From 58bc60892efdb823d66caa440a020d41d9dac767 Mon Sep 17 00:00:00 2001
From: Kostya Serebryany <kcc@google.com>
Date: Tue, 31 Mar 2015 21:39:38 +0000
Subject: [PATCH] [fuzzer] more documentation

git-svn-id: https://llvm.org/svn/llvm-project/llvm/trunk@233763 91177308-0d34-0410-b5e6-96231b3b80d8
---
 docs/LibFuzzer.rst | 162 ++++++++++++++++++++++++++++++++++++++++-----
 1 file changed, 144 insertions(+), 18 deletions(-)

diff --git a/docs/LibFuzzer.rst b/docs/LibFuzzer.rst
index 7784676aac2..354e8719035 100644
--- a/docs/LibFuzzer.rst
+++ b/docs/LibFuzzer.rst
@@ -1,5 +1,12 @@
+========================================================
 LibFuzzer -- a library for coverage-guided fuzz testing.
 ========================================================
+.. contents::
+   :local:
+   :depth: 4
+
+Introduction
+============
 
 This library is intended primarily for in-process coverage-guided fuzz testing
 (fuzzing) of other libraries. The typical workflow looks like this:
@@ -29,20 +36,136 @@ This library is intended primarily for in-process coverage-guided fuzz testing
   in parallel. For run-time options run the Fuzzer binary with '-help=1'.
 
 
-The Fuzzer is similar in concept to AFL (http://lcamtuf.coredump.cx/afl/),
+The Fuzzer is similar in concept to AFL_,
 but uses in-process Fuzzing, which is more fragile, more restrictive, but
 potentially much faster as it has no overhead for process start-up.

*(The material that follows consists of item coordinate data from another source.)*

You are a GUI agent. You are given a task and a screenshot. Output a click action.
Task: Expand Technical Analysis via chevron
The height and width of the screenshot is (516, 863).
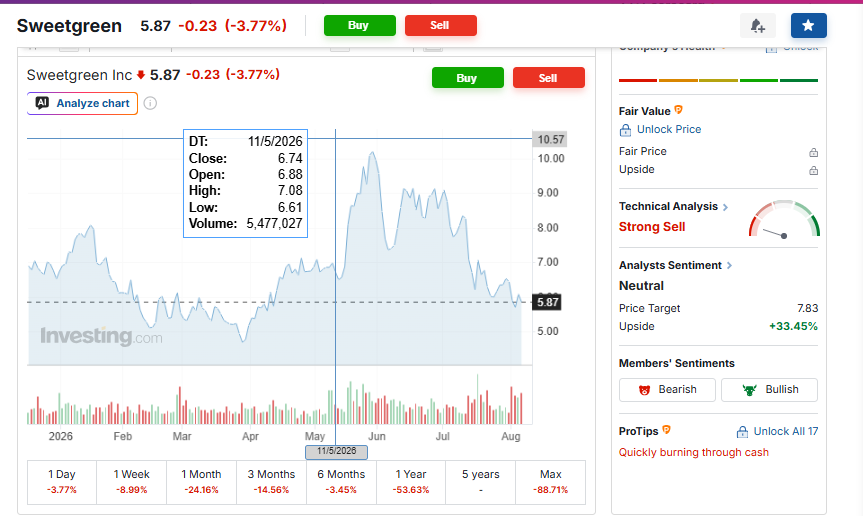725,207
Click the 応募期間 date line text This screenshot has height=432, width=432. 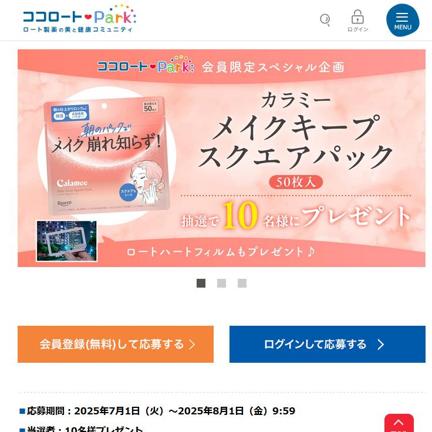coord(157,411)
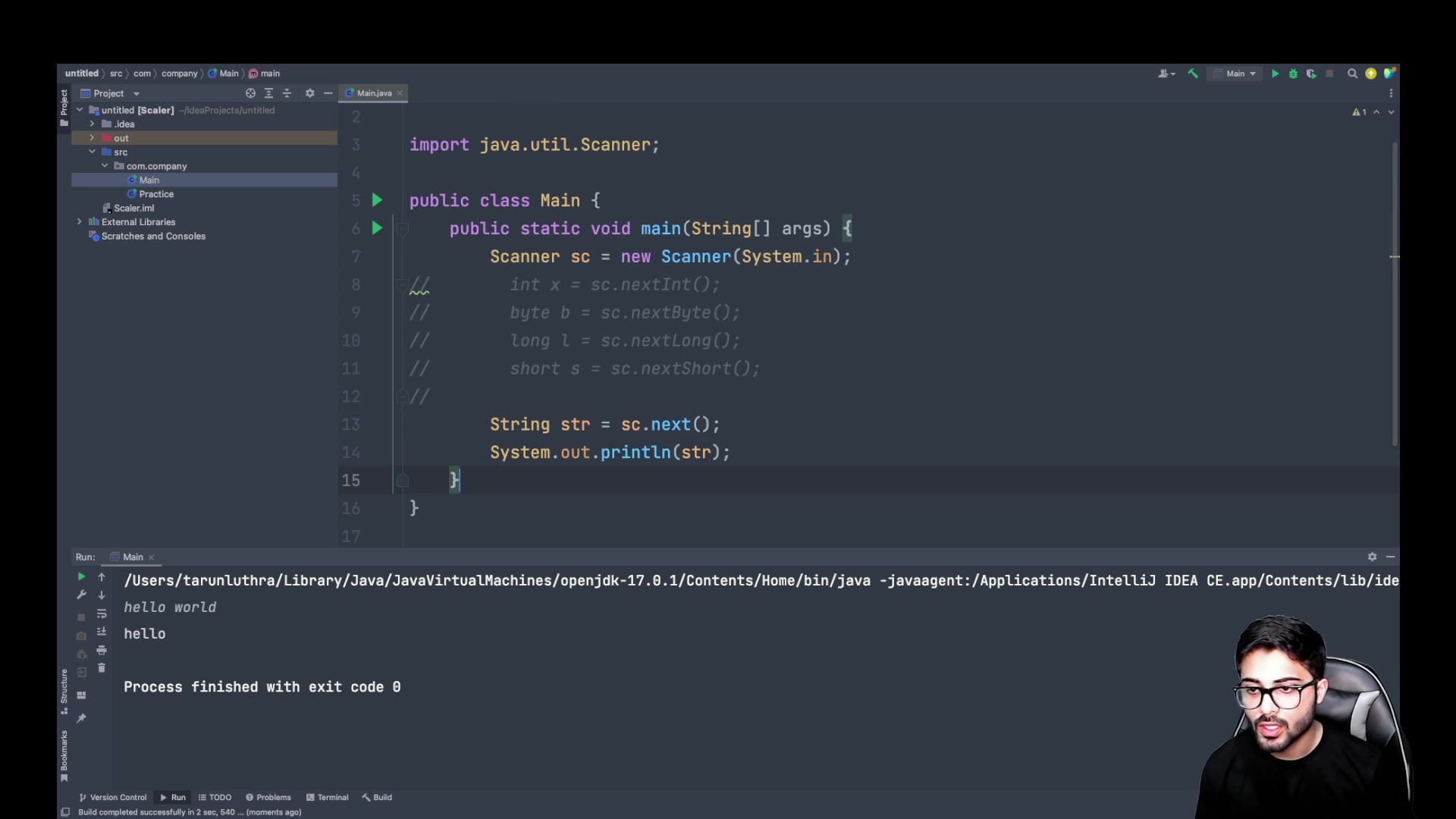Run with Coverage using the shield-play icon
This screenshot has width=1456, height=819.
[1312, 73]
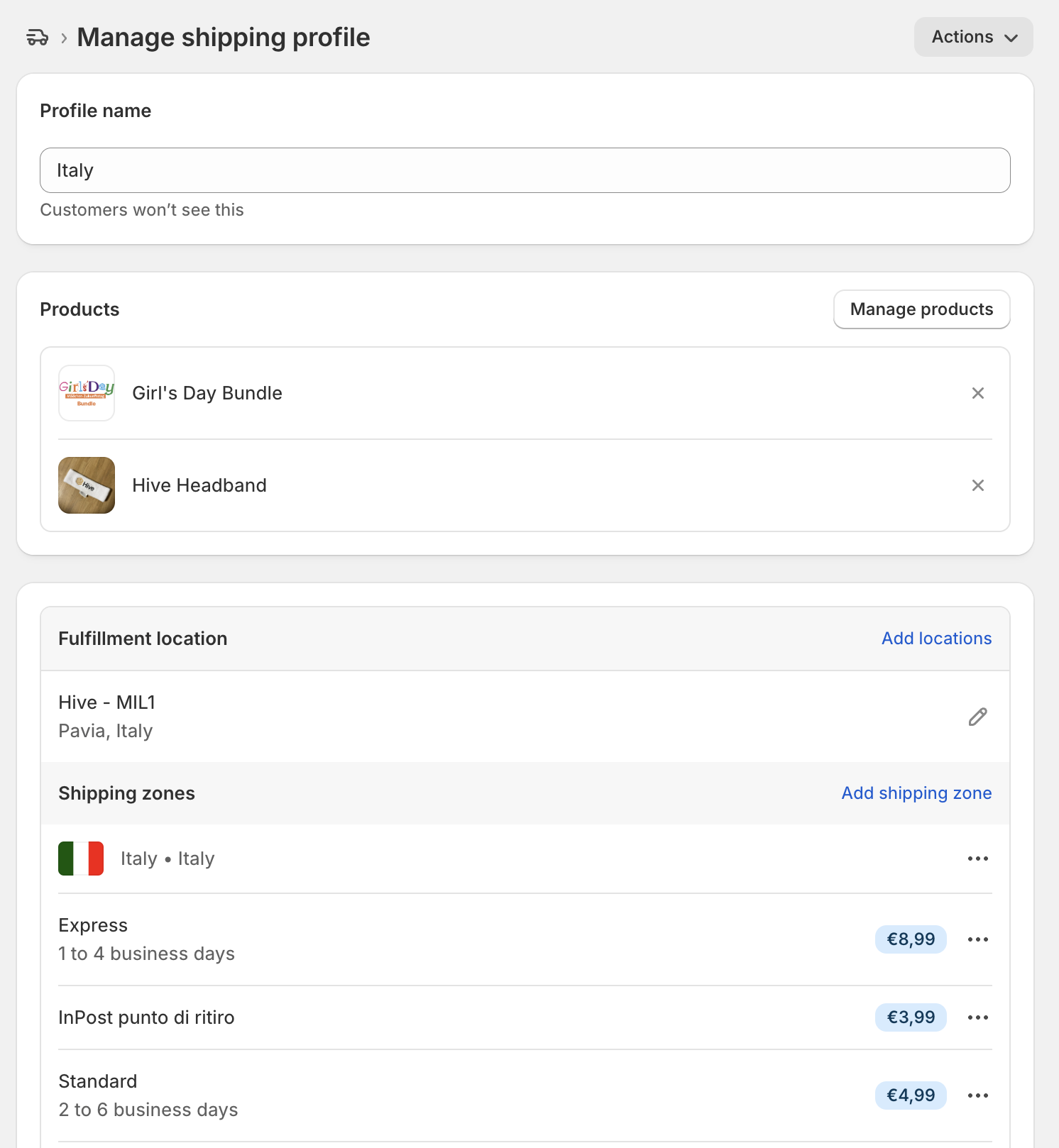Open more options for Standard rate
Screen dimensions: 1059x1148
tap(977, 1095)
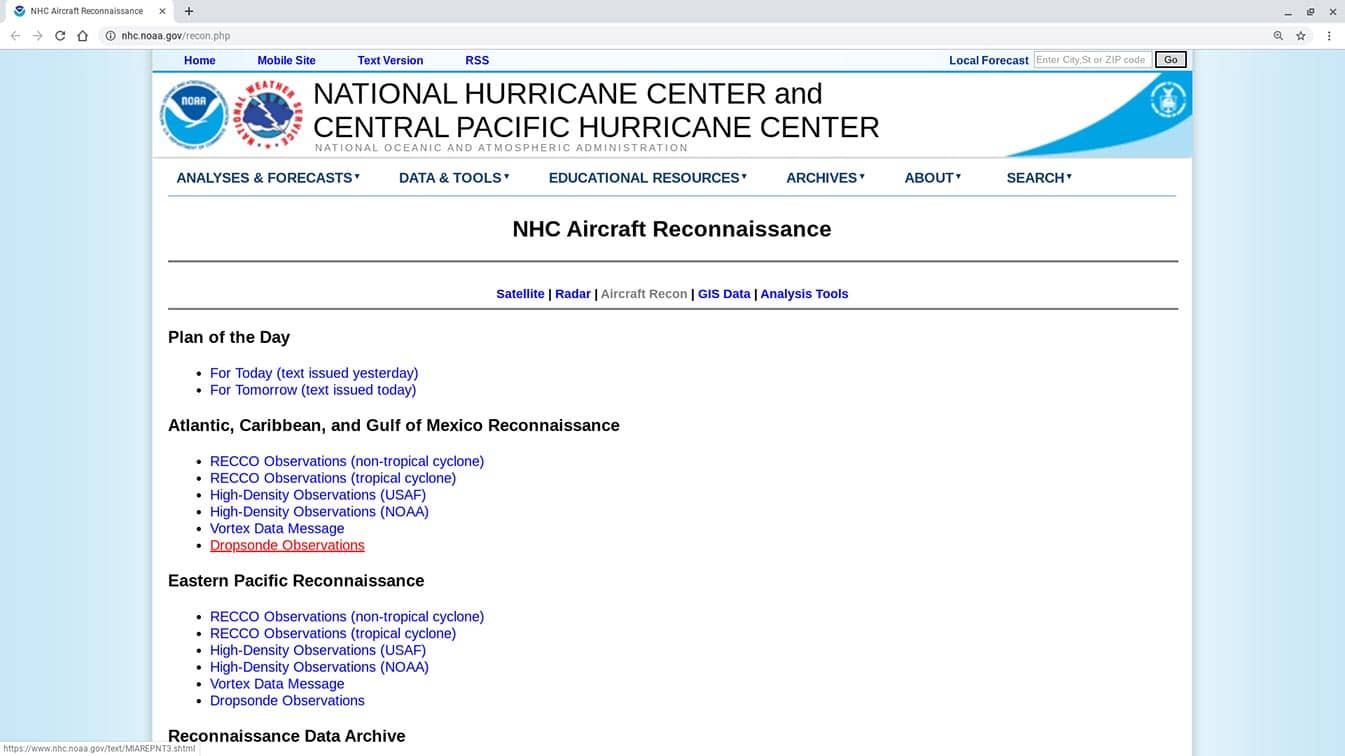This screenshot has width=1345, height=756.
Task: Click the National Weather Service logo
Action: point(268,114)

-It uses LLVM's "Sanitizer Coverage" instrumentation to get in-process
-coverage-feedback https://code.google.com/p/address-sanitizer/wiki/AsanCoverage
+It uses LLVM's SanitizerCoverage_ instrumentation to get in-process
+coverage-feedback
 
-The code resides in the LLVM repository and is (or will be) used by various
-parts of LLVM, but the Fuzzer itself does not (and should not) depend on any
-part of LLVM and can be used for other projects. Ideally, the Fuzzer's code
-should not have any external dependencies. Right now it uses STL, which may need
-to be fixed later. See also FAQ below.
+The code resides in the LLVM repository, requires the fresh Clang compiler to build
+and is used to fuzz various parts of LLVM,
+but the Fuzzer itself does not (and should not) depend on any
+part of LLVM and can be used for other projects w/o requiring the rest of LLVM.
 
-Examples of usage in LLVM
-=========================
+Usage examples
+==============
+
+Toy example
+-----------
+
+A simple function that does something interesting if it receives the input "HI!"::
+
+  cat << EOF >> test_fuzzer.cc
+  extern "C" void TestOneInput(const unsigned char *data, unsigned long size) {
+    if (size > 0 && data[0] == 'H')
+      if (size > 1 && data[1] == 'I')
+         if (size > 2 && data[2] == '!')
+         __builtin_trap();
+  }
+  EOF
+  # Get lib/Fuzzer. Assuming that you already have fresh clang in PATH.
+  svn co http://llvm.org/svn/llvm-project/llvm/trunk/lib/Fuzzer
+  # Build lib/Fuzzer files.
+  clang -c -g -O2 -std=c++11 Fuzzer/*.cpp -IFuzzer
+  # Build test_fuzzer.cc with asan and link against lib/Fuzzer.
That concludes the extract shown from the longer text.